* **Problem details**
From the text on Demétrio Magnoli, list every academic field in which, according to the text, he earned a degree or taught as a professor.

Brazilian sociologist and writer

Demétrio Martinelli Magnoli is a Brazilian sociologist, PhD in human geography, writer and columnist. While in 2012, he was named by the Época magazine as one of the "New Right's shrill voices.", Magnoli considers himself a centre-left social-democrat.

== Academic life ==
Magnoli has a BA in social sciences and Journalism from the University of São Paulo (USP), an institution from which he also earned a doctorate in Human Geography. He was professor of Political Geography and Urban Geography at the Pontifícia Universidade Católica de São Paulo (PUC-SP).

Since 1993, he is the editorial director of the newsletter Mundo: Geografia e Política Internacional ("World: Geography and International Politics").

== Works ==
Magnoli published his first book, O que é Geopolítica? ("What is Geopolitics?"), in 1986. In 1997 he was a finalist of the Jabuti Prize, competing with the book O Corpo da Pátria: imaginação geográfica e política externa no Brasil, 1808–1912 ("The Body of the Nation: geographical imagination and foreign policy in Brazil, 1808–1912", UNESP).

* **Information supplied**

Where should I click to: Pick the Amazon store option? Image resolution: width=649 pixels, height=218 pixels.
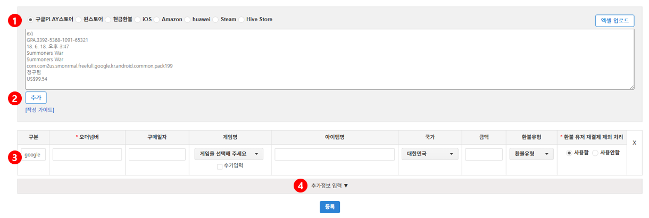157,20
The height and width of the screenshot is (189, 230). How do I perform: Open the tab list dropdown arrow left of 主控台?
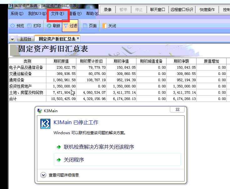click(13, 39)
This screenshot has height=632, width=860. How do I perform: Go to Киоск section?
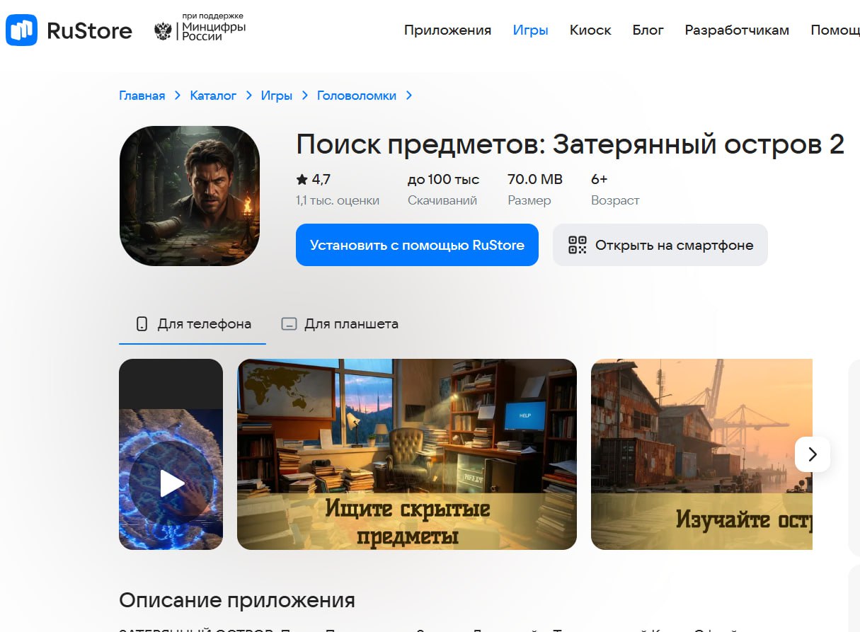point(590,30)
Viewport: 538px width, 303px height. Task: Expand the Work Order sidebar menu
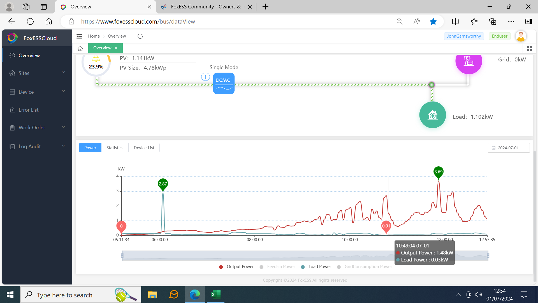click(x=36, y=128)
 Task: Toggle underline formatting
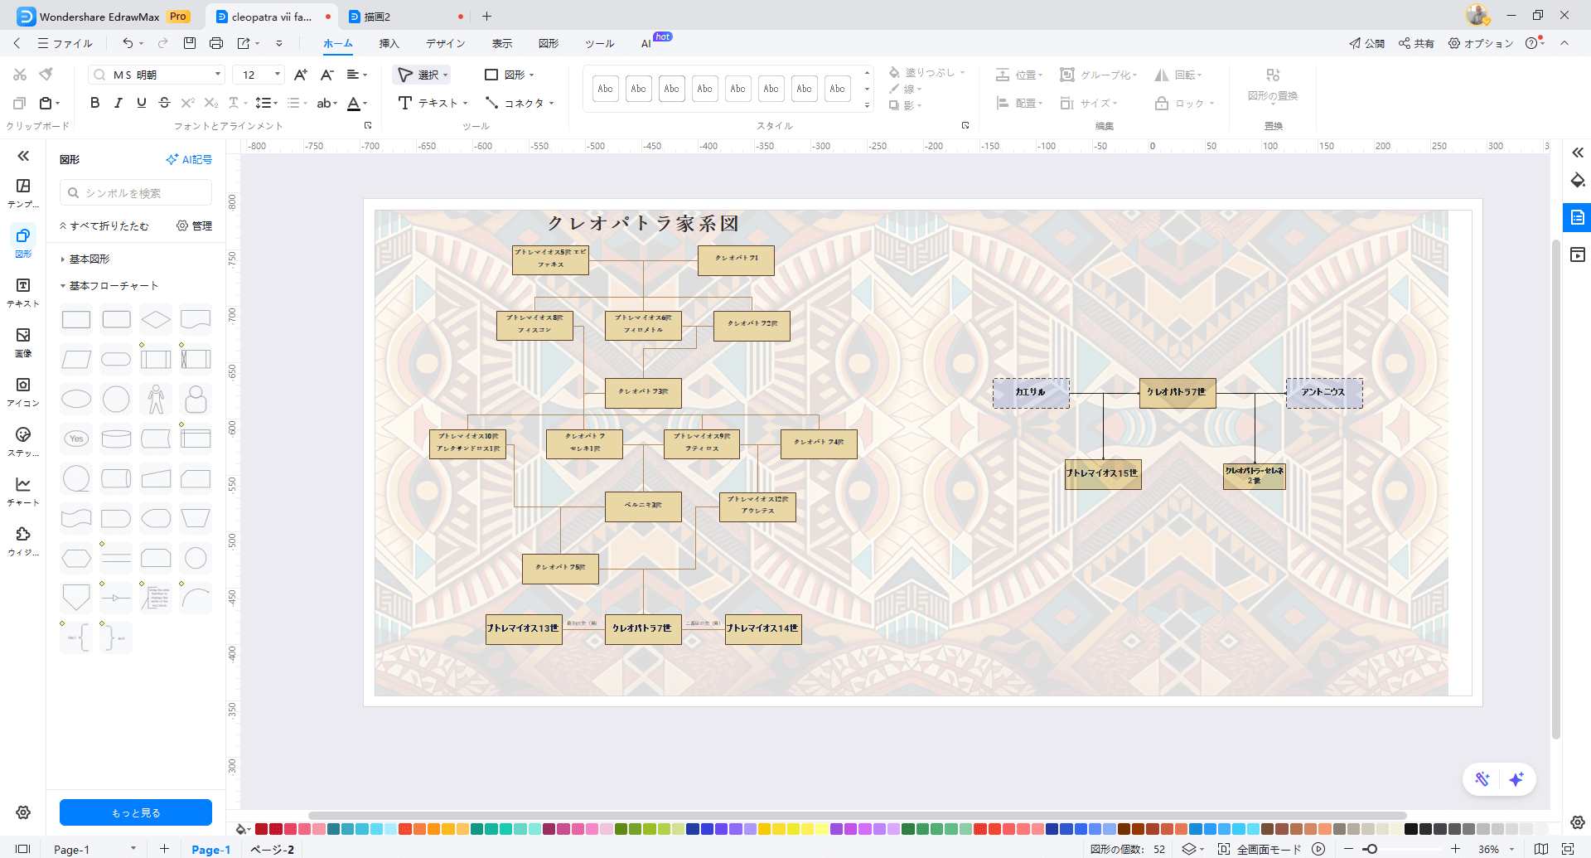(141, 103)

* **Task solution**
- Social sciences (BA, University of São Paulo)
- Journalism (BA, University of São Paulo)
- Human Geography (doctorate, University of São Paulo)
- Political Geography (professor, PUC-SP)
- Urban Geography (professor, PUC-SP)